:: RECORDED INFORMATION ::
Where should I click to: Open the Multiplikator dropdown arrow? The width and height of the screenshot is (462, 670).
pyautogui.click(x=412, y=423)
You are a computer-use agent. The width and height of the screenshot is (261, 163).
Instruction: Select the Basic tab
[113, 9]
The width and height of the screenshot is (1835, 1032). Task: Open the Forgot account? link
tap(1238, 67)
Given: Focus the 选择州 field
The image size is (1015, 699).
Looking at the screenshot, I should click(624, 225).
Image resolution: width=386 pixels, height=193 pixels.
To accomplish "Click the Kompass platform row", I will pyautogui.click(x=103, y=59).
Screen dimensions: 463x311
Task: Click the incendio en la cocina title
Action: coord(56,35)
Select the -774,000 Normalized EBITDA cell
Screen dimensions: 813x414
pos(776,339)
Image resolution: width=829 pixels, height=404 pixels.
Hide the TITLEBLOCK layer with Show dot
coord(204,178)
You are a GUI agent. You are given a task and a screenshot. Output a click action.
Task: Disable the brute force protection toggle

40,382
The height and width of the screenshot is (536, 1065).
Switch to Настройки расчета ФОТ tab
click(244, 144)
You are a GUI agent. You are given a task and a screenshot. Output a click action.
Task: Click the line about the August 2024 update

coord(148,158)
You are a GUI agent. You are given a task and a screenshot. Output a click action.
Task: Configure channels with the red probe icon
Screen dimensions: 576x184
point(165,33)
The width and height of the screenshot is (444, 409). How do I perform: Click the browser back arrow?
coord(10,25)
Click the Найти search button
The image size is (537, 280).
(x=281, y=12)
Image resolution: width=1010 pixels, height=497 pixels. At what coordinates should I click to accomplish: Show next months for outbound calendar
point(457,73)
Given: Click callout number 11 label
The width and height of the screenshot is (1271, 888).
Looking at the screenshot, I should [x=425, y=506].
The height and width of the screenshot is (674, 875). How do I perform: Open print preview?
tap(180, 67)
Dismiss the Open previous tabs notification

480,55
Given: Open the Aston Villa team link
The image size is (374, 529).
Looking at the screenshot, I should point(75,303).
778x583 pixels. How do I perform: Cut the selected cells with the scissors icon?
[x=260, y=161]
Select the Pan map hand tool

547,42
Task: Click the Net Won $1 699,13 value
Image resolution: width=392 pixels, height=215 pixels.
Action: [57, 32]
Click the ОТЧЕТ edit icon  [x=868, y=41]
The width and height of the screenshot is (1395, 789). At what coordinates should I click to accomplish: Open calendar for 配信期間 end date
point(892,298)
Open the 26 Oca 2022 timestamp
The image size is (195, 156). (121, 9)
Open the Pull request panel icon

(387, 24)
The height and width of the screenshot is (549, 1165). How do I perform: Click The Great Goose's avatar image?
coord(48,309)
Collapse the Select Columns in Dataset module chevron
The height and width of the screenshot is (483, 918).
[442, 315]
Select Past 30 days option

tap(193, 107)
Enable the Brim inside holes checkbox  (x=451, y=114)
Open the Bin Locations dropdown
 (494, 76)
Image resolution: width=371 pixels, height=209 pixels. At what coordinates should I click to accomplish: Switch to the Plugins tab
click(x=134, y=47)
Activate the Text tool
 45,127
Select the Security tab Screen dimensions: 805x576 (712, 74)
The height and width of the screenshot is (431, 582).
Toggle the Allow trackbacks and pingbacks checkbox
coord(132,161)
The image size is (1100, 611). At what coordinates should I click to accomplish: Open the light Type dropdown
:::
Each record must be output exactly, with none omitted.

Where should I click to: Open the Multiplikator dropdown arrow? The width and height of the screenshot is (462, 670).
pyautogui.click(x=412, y=423)
You are a computer-use agent. The width and height of the screenshot is (261, 163).
Instruction: Select the Basic tab
[113, 9]
The width and height of the screenshot is (1835, 1032). Task: Open the Forgot account? link
tap(1238, 67)
Given: Focus the 选择州 field
The image size is (1015, 699).
Looking at the screenshot, I should click(624, 225).
Image resolution: width=386 pixels, height=193 pixels.
To accomplish "Click the Kompass platform row", I will pyautogui.click(x=103, y=59).
Screen dimensions: 463x311
Task: Click the incendio en la cocina title
Action: coord(56,35)
Select the -774,000 Normalized EBITDA cell
Screen dimensions: 813x414
pos(776,339)
Image resolution: width=829 pixels, height=404 pixels.
Hide the TITLEBLOCK layer with Show dot
coord(204,178)
You are a GUI agent. You are given a task and a screenshot. Output a click action.
Task: Disable the brute force protection toggle

40,382
The height and width of the screenshot is (536, 1065).
Switch to Настройки расчета ФОТ tab
click(244, 144)
You are a GUI agent. You are given a task and a screenshot. Output a click action.
Task: Click the line about the August 2024 update

coord(148,158)
You are a GUI agent. You are given a task and a screenshot. Output a click action.
Task: Configure channels with the red probe icon
Screen dimensions: 576x184
point(165,33)
The width and height of the screenshot is (444, 409). How do I perform: Click the browser back arrow?
coord(10,25)
Click the Найти search button
The image size is (537, 280).
(x=281, y=12)
Image resolution: width=1010 pixels, height=497 pixels. At what coordinates should I click to accomplish: Show next months for outbound calendar
point(457,73)
Given: Click callout number 11 label
The width and height of the screenshot is (1271, 888).
Looking at the screenshot, I should [x=425, y=506].
The height and width of the screenshot is (674, 875). How do I perform: Open print preview?
tap(180, 67)
Dismiss the Open previous tabs notification

480,55
Given: Open the Aston Villa team link
The image size is (374, 529).
Looking at the screenshot, I should point(75,303).
778x583 pixels. How do I perform: Cut the selected cells with the scissors icon?
[x=260, y=161]
Select the Pan map hand tool

547,42
Task: Click the Net Won $1 699,13 value
Image resolution: width=392 pixels, height=215 pixels.
Action: [57, 32]
Click the ОТЧЕТ edit icon  [x=868, y=41]
The width and height of the screenshot is (1395, 789). At what coordinates should I click to accomplish: Open calendar for 配信期間 end date
point(892,298)
Open the 26 Oca 2022 timestamp
The image size is (195, 156). (121, 9)
Open the Pull request panel icon

(387, 24)
The height and width of the screenshot is (549, 1165). How do I perform: Click The Great Goose's avatar image?
coord(48,309)
Collapse the Select Columns in Dataset module chevron
The height and width of the screenshot is (483, 918).
[442, 315]
Select Past 30 days option

tap(193, 107)
Enable the Brim inside holes checkbox  (x=451, y=114)
Open the Bin Locations dropdown
 (494, 76)
Image resolution: width=371 pixels, height=209 pixels. At what coordinates should I click to accomplish: Switch to the Plugins tab
click(x=134, y=47)
Activate the Text tool
 45,127
Select the Security tab Screen dimensions: 805x576 (712, 74)
The height and width of the screenshot is (431, 582).
Toggle the Allow trackbacks and pingbacks checkbox
coord(132,161)
The image size is (1100, 611). At what coordinates should I click to accomplish: Open the light Type dropdown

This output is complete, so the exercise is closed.